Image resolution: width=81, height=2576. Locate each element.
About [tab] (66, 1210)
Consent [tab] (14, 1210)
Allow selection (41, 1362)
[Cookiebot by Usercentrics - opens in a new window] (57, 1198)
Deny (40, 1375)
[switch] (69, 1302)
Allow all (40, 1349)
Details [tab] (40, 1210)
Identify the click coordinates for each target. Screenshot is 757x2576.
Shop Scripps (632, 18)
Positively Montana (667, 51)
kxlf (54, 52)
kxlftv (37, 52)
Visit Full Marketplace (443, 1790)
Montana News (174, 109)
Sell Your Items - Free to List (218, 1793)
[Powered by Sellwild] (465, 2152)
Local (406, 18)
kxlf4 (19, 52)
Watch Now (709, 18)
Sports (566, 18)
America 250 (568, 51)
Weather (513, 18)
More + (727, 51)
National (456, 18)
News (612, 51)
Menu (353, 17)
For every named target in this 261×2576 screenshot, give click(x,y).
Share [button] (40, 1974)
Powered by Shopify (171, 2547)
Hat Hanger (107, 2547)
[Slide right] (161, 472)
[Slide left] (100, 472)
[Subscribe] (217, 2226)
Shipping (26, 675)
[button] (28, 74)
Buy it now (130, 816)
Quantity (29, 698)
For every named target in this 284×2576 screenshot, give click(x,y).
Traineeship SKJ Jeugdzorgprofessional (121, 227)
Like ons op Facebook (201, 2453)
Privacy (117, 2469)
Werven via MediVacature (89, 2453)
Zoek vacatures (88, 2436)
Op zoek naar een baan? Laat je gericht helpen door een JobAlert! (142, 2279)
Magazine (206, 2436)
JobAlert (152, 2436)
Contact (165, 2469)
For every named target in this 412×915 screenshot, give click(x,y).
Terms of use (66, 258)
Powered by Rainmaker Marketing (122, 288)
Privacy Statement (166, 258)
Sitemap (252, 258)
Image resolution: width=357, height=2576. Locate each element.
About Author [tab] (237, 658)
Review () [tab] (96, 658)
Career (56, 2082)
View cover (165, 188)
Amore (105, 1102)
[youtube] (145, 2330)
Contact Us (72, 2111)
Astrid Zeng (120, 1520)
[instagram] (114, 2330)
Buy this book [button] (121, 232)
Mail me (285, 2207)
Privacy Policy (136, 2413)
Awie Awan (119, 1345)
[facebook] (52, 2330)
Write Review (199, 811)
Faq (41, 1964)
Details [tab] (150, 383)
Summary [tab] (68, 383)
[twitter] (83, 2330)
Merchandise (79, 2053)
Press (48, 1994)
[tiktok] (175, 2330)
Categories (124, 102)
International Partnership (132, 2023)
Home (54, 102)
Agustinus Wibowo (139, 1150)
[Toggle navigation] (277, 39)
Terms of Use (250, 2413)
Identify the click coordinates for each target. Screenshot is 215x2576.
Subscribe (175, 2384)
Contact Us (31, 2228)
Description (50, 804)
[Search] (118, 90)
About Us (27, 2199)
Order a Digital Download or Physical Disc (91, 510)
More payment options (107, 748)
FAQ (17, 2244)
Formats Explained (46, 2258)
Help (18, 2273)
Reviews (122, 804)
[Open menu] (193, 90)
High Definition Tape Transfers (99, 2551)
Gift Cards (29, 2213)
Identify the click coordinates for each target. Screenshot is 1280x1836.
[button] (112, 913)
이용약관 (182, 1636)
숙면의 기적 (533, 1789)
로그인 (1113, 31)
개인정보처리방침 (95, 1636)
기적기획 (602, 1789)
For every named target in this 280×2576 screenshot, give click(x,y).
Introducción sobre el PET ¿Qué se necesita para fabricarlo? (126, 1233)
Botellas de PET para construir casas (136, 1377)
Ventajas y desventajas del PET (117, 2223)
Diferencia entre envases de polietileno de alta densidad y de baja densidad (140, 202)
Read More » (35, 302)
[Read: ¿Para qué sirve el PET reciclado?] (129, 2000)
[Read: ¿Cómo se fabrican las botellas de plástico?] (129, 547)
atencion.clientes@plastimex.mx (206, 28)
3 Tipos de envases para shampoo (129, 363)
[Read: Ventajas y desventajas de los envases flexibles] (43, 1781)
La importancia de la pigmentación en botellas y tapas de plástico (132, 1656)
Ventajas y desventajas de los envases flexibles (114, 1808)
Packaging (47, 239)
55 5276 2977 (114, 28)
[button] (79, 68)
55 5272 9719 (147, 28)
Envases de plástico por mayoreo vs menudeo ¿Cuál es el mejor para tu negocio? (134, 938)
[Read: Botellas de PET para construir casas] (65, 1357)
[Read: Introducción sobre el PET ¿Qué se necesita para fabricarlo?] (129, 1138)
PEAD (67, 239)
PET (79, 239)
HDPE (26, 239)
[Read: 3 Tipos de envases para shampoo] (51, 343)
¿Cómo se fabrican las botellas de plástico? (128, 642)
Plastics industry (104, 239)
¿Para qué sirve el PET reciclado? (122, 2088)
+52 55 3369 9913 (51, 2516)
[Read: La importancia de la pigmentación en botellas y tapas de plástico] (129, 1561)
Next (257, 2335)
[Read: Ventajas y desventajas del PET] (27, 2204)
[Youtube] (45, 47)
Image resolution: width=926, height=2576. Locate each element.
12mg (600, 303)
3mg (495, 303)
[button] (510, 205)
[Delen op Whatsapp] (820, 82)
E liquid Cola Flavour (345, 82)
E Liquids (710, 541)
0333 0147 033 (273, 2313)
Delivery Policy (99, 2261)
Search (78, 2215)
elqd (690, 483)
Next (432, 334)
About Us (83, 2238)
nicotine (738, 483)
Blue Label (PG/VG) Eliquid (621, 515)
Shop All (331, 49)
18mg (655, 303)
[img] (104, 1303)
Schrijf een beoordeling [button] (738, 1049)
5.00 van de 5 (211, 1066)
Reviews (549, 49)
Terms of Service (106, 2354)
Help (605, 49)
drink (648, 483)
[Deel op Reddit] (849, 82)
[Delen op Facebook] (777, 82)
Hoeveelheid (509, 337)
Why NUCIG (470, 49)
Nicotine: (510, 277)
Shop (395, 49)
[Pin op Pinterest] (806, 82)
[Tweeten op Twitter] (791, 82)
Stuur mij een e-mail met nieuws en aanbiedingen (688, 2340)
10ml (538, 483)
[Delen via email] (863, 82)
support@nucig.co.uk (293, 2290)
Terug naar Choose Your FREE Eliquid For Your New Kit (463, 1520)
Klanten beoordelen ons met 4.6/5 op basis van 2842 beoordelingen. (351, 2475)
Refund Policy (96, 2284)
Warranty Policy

• • •

*WHAT IS NEEDED:* Working from the data above, extract solely the lines from the one containing "[Subscribe] (217, 2226)" through the one containing "기적기획 (602, 1789)", exactly as they appear, both included.

*EXPECTED ANSWER:*
[Subscribe] (217, 2226)
Shipping (26, 675)
[button] (28, 74)
Buy it now (130, 816)
Quantity (29, 698)
For every named target in this 284×2576 screenshot, give click(x,y).
Traineeship SKJ Jeugdzorgprofessional (121, 227)
Like ons op Facebook (201, 2453)
Privacy (117, 2469)
Werven via MediVacature (89, 2453)
Zoek vacatures (88, 2436)
Op zoek naar een baan? Laat je gericht helpen door een JobAlert! (142, 2279)
Magazine (206, 2436)
JobAlert (152, 2436)
Contact (165, 2469)
For every named target in this 412×915 screenshot, give click(x,y).
Terms of use (66, 258)
Powered by Rainmaker Marketing (122, 288)
Privacy Statement (166, 258)
Sitemap (252, 258)
Image resolution: width=357, height=2576. Locate each element.
About Author [tab] (237, 658)
Review () [tab] (96, 658)
Career (56, 2082)
View cover (165, 188)
Amore (105, 1102)
[youtube] (145, 2330)
Contact Us (72, 2111)
Astrid Zeng (120, 1520)
[instagram] (114, 2330)
Buy this book [button] (121, 232)
Mail me (285, 2207)
Privacy Policy (136, 2413)
Awie Awan (119, 1345)
[facebook] (52, 2330)
Write Review (199, 811)
Faq (41, 1964)
Details [tab] (150, 383)
Summary [tab] (68, 383)
[twitter] (83, 2330)
Merchandise (79, 2053)
Press (48, 1994)
[tiktok] (175, 2330)
Categories (124, 102)
International Partnership (132, 2023)
Home (54, 102)
Agustinus Wibowo (139, 1150)
[Toggle navigation] (277, 39)
Terms of Use (250, 2413)
Identify the click coordinates for each target. Screenshot is 215x2576.
Subscribe (175, 2384)
Contact Us (31, 2228)
Description (50, 804)
[Search] (118, 90)
About Us (27, 2199)
Order a Digital Download or Physical Disc (91, 510)
More payment options (107, 748)
FAQ (17, 2244)
Formats Explained (46, 2258)
Help (18, 2273)
Reviews (122, 804)
[Open menu] (193, 90)
High Definition Tape Transfers (99, 2551)
Gift Cards (29, 2213)
Identify the click coordinates for each target. Screenshot is 1280x1836.
[button] (112, 913)
이용약관 (182, 1636)
숙면의 기적 (533, 1789)
로그인 (1113, 31)
개인정보처리방침 (95, 1636)
기적기획 (602, 1789)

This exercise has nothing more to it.